Thanks for your excellent suggestion, I will change the code accordingly.

About the question: 
Anyway, which bus is BQ27Z561-R2 using (i2c?)? And how is EBUSY indicated or transferred over wire?
--- Yes, we connect the gauge BQ27Z561 to I2C. When it's busy, the feedback we got from the logic analyser is "NAK".


Best Regards,
Jerry Lv
Pali Rohár Sept. 23, 2024, 6:16 p.m.
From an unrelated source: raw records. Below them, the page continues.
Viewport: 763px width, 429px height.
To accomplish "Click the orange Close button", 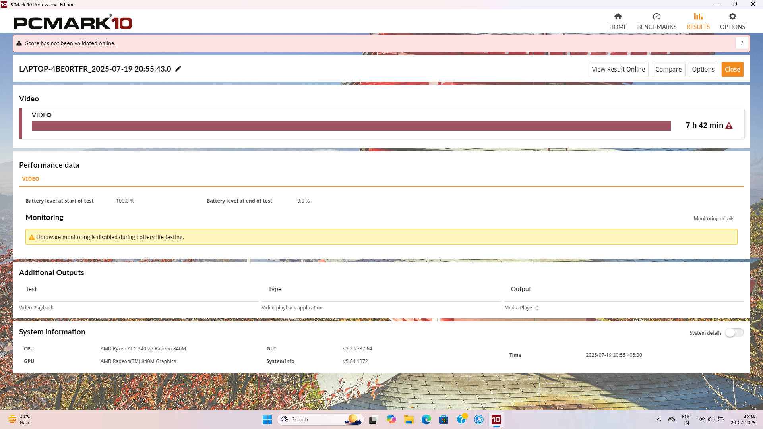I will pos(732,69).
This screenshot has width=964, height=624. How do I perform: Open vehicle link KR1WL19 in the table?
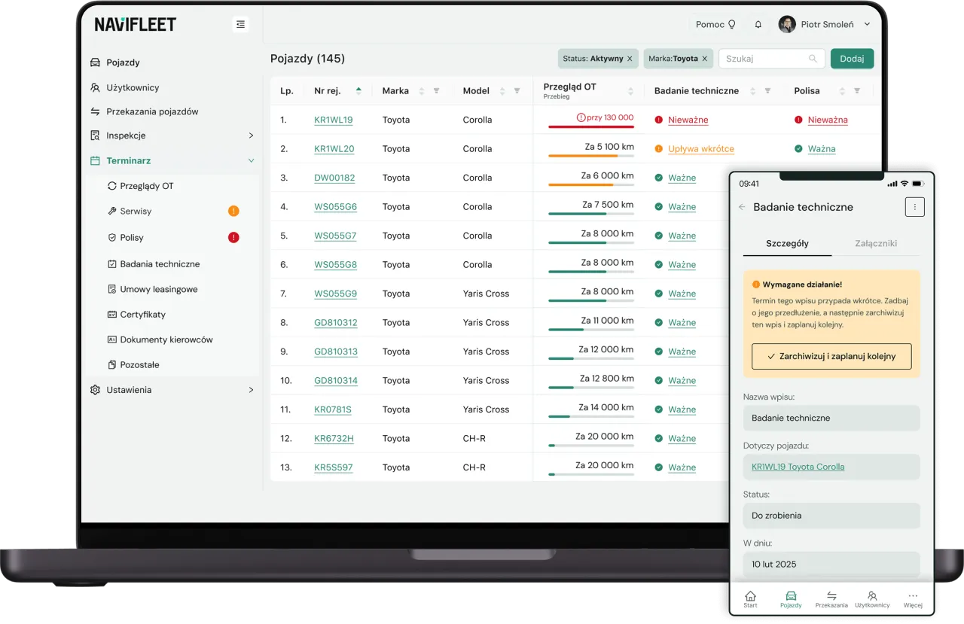click(x=333, y=120)
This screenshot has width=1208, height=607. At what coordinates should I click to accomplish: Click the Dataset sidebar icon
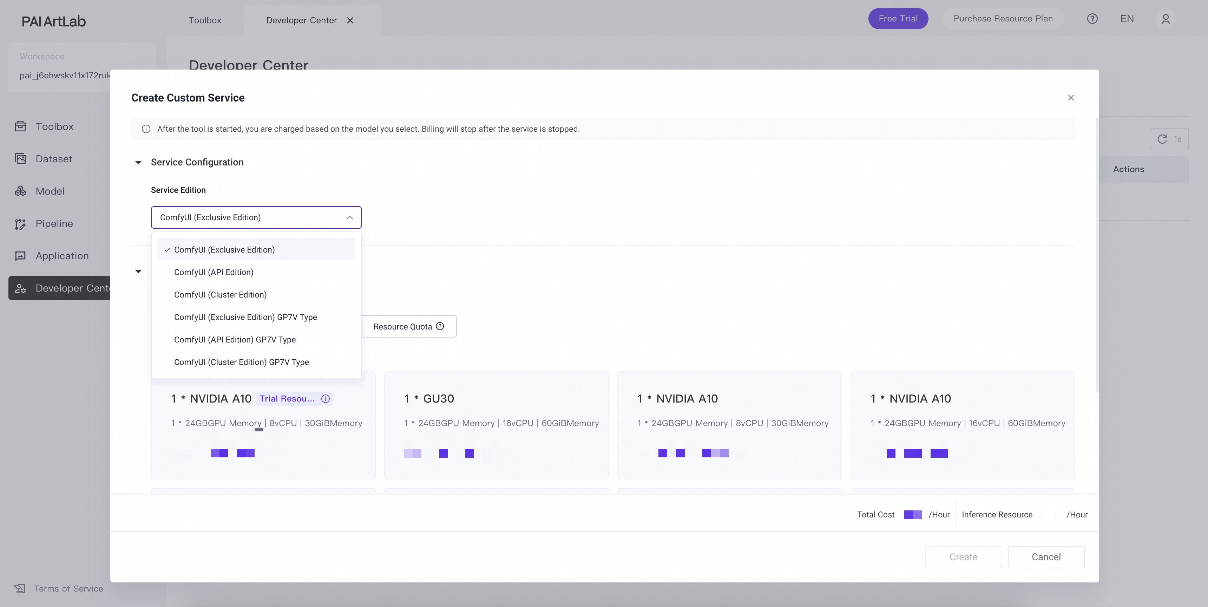(x=20, y=159)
UTC | #4
Thank you for detailed information about i2c NAK. In this case try to
consider if it would not be better to add retry logic in the
bq27xxx_battery_i2c_read() function.

If it is common that bq chipset itself returns i2c NAKs during normal
operations then this affects any i2c read operation done by
bq27xxx_battery_i2c_read() function.

So this issue is not related just to reading "flags", but to anything.
That is why I think that retry should be handled at lower layer.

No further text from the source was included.